Which brand of tractor is most popular in Ireland?

The Department of Transport, Tourism and Sport is currently compiling data up to the end of 2018, relating to the current population of tractors in Ireland (based on what’s taxed for road use).

In the meanwhile, let’s review the existing data up to the end of 2017. It indicates, for example, how many Massey Ferguson, John Deere or New Holland tractors there were across the country.

It also reveals, for example, how (now-discontinued) brands such as Fiat (Fiatagri) or even Leyland were faring.

The data ultimately comes from a departmental report – titled Irish Bulletin of Vehicle and Driver Statistics 2017. Here’s a brand-by-brand analysis of the numbers.

These figures are indicative of the standing tractor population (licensed for road use – to use the correct terminology), as of December 31, 2017.

This graph/chart (below) shows the data in a different format, albeit isolating just the 14 most rampant makes/brands.

The data indicates that there were 17,429 Massey Ferguson tractors (licensed for road use) in the Republic of Ireland.

Next up was New Holland (12,411); it was in second place (based on the population of its tractors that were spread across the country).

Following close behind (in third place) was John Deere, with its tally of 12,029 tractors.

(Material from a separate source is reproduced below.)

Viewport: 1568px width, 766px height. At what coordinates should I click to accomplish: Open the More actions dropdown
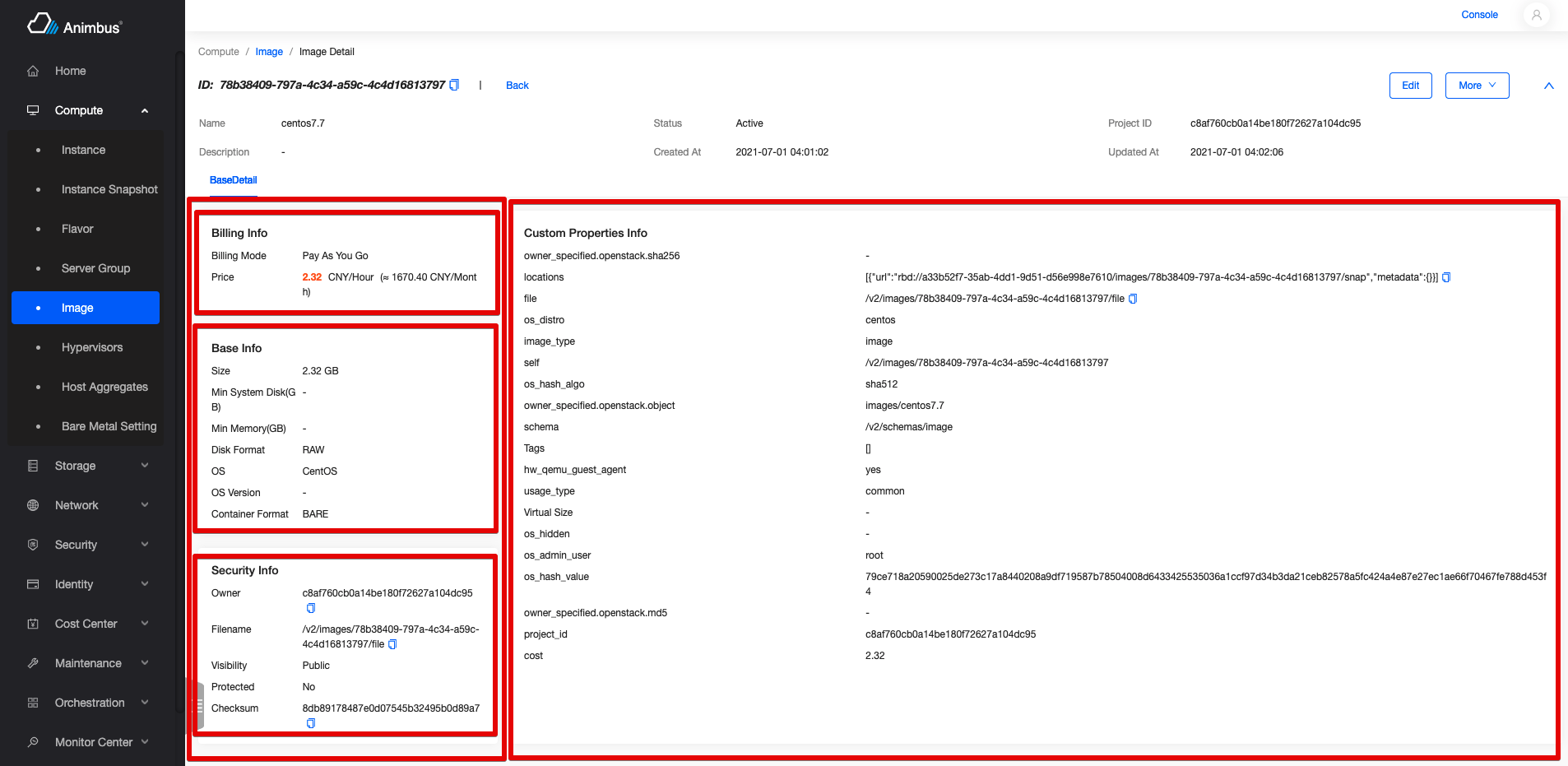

Interestingly, there were 6,965 in the Case / David Brown category. The tally for Ford was 6,939.

Other sizeable tallies included Zetor (4,135), Landini (3,082), Deutz [Deutz-Fahr] (2,079) and Fiat [Fiatagri] (2,022).

Possible anomalies

Of course, due to the (sometimes outdated) make/brand classifications adopted by the department, there is some almost unavoidable confusion. This, however, is quite limited in the context of the overall figures.

For example, there are classifications for both Ford and New Holland – as there should be. However, for example, some 40 Series models might arguably be classed as either Fords or New Hollands – or both. Is this data accurate?

Image source: Shane Casey

Similarly, there are classifications for both Valmet and Valtra – as there should be. Again, there was a period (in the transition from Valmet to Valtra Valmet and then, ultimately, Valtra) when such tractors might have fallen under either classification or both.

Image source: Shane Casey

Also unusual is the legacy situation, whereby Case IH’s founding brands are still split up into Case / David Brown and International. While OK for older tractors, where do more recent Case IH models go?

One would presume they go into the Case / David Brown folder (and the numbers evident from the table would appear to back up that assertion). However, is it possible that some Case IH tractors have found their way into the International list?

Image source: Shane Casey

Also sparking interest is the inclusion of Manitou, with its figure of 107. Surely this referred to telescopic handlers – rather than tractors.

There are categories for ‘small dumpers & forklift trucks’, ‘excavators’, ‘trench diggers’, ‘mobile machines’ and so on – to cater for vehicles other than tractors.

The ‘other makes’ category accounted for 866 tractors. One can only wonder what oddities reside there, given that the list of makes/brands appears to be quite comprehensive.

A further ‘make unspecified’ category contained 702 tractors. Again, one can only ponder what surprises lurk within.